We held our breath, waiting for the first utterance of our robot voice. It wasn’t going to be “Mama,” or “Daddy”. No. This was our mechanical baby. Talking with circuits, software, and digital utterances of phonemes being compiled at the speed of light like a phonetic jigsaw puzzle.
We’d recorded thousands of human-spoken lines which became phonemes to complete boring sentences like, “In a half mile turn right on….” Now we were waiting for the phoneme-aggregating, voice engine to combine the sounds that would speak “Gramercy Place”.
The complete sentence would start with the human voice and then the robot voice would fill in the street name by converting a text-to-speech (TTS) line into a human-sounding, “Gramercy Place.” Like the Wright Brothers waiting for their plane to crash we winced as the “Gramercy Place” part of the sentence approached. Would there be a shift in the basic characteristics : volume? presence? pitch? tone? diction? enunciation? pacing? Add to this another tier of twenty-four qualities in a voice, like “flutter” (a bleat like a lamb’s cry), or “honky” (excessive nasality), or my favorite “ventricular” (Louis Armstrong type voice.)
And we can add another tier of “listener interpretation” aspect to the voice. What a listener reads between the lines of a voice they hear. Does the speaker seem “sincere”, “caring”, “intelligent”, “comfortable”, “certain”, “empathetic”, “interested”, “apathetic”, “cold”, “faking it” etc.
As any actor will tell you, a line can be read in perhaps a hundred ways. How could we expect a machine to jump through all the performance hoops of a trained actor? So, how did our computerized baby sound? IBM had finished their work. The “Super Voice” was installed by Alpine into the Honda Odyssey and we sat around the parking lot, waiting for the first utterance. It was fascinating and eerie.
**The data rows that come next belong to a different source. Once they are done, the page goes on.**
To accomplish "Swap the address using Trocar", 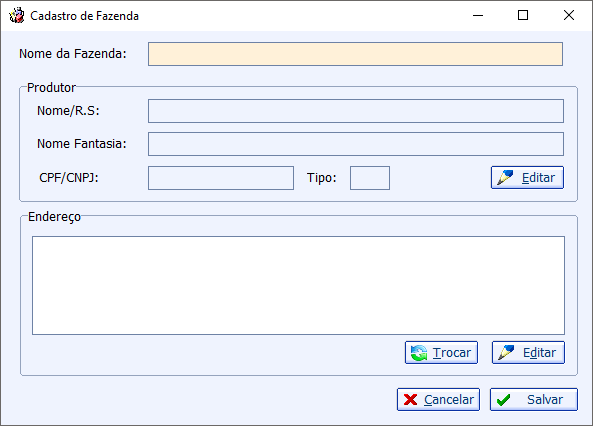I will click(441, 353).
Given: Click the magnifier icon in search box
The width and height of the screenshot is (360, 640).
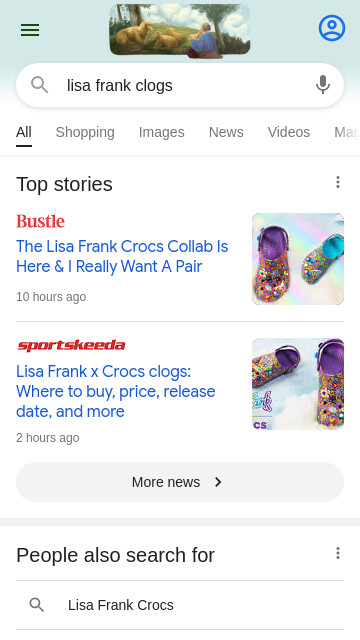Looking at the screenshot, I should (40, 85).
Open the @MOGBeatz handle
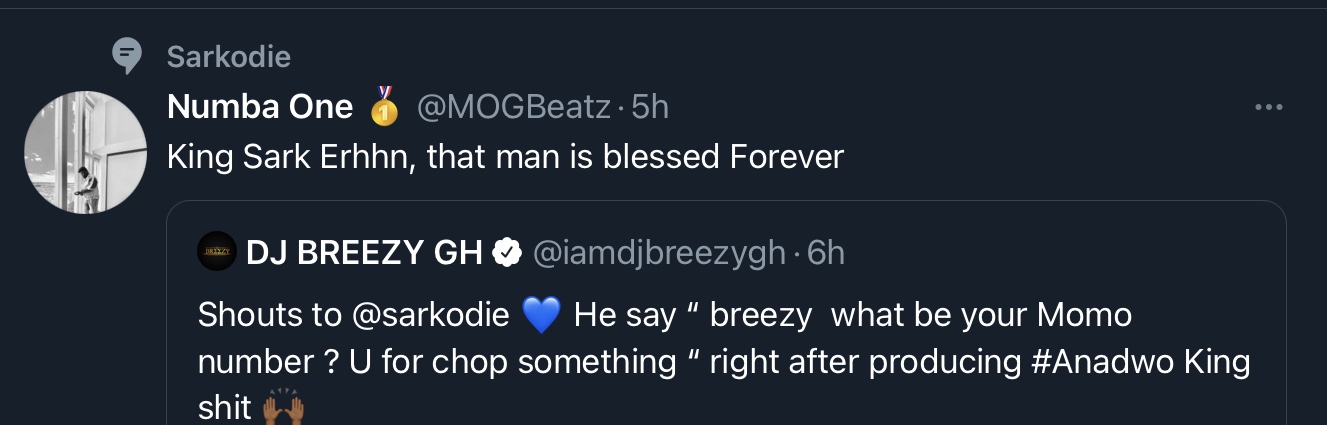This screenshot has height=425, width=1327. click(x=513, y=107)
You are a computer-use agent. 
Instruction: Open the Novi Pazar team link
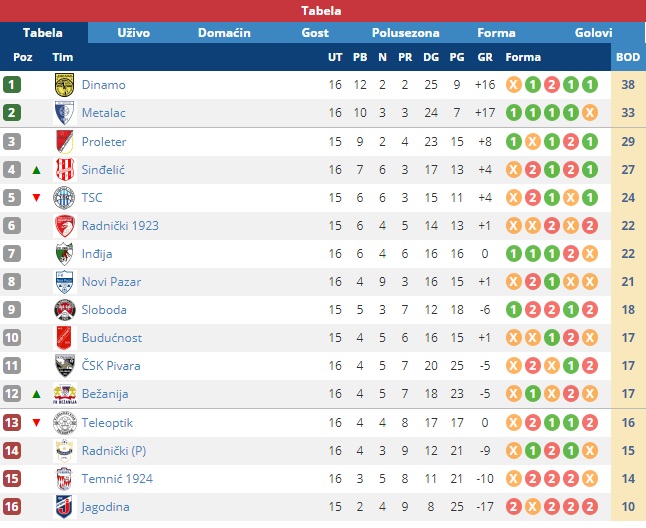[111, 282]
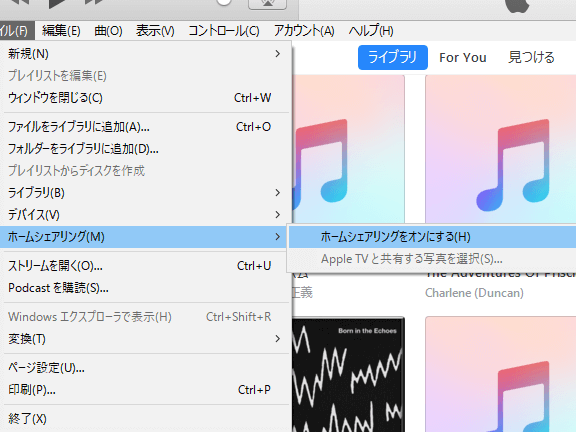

The voice sounded just like our voice talent, but, an “essence” was missing. With all the chopping and recombining of phonemes the “person” had vaporized. It was a “Stepford Wives” moment. Synthetic caring. The voice sounded just like her but “she” wasn’t there. She had slipped away during all the phoneme harvesting…escaping from the harvest…somehow dodging the phoneme harvester’s blades chopping up the elements of human speech.
Perhaps some engineer is working on a new algorithm that can inject “realness” into the synthetic personas we create. We need a “ghost” to live in the voice files. But so far, we do not have a ghost in the machine. We may soon have. Or we may hear the machine show its first chilling signs of being a real person when it quotes the line from 2001, “I’m sorry, Dave, I’m afraid I can’t do that.”
When you’re going for a ghost in the machine, you never know what you’re going to get.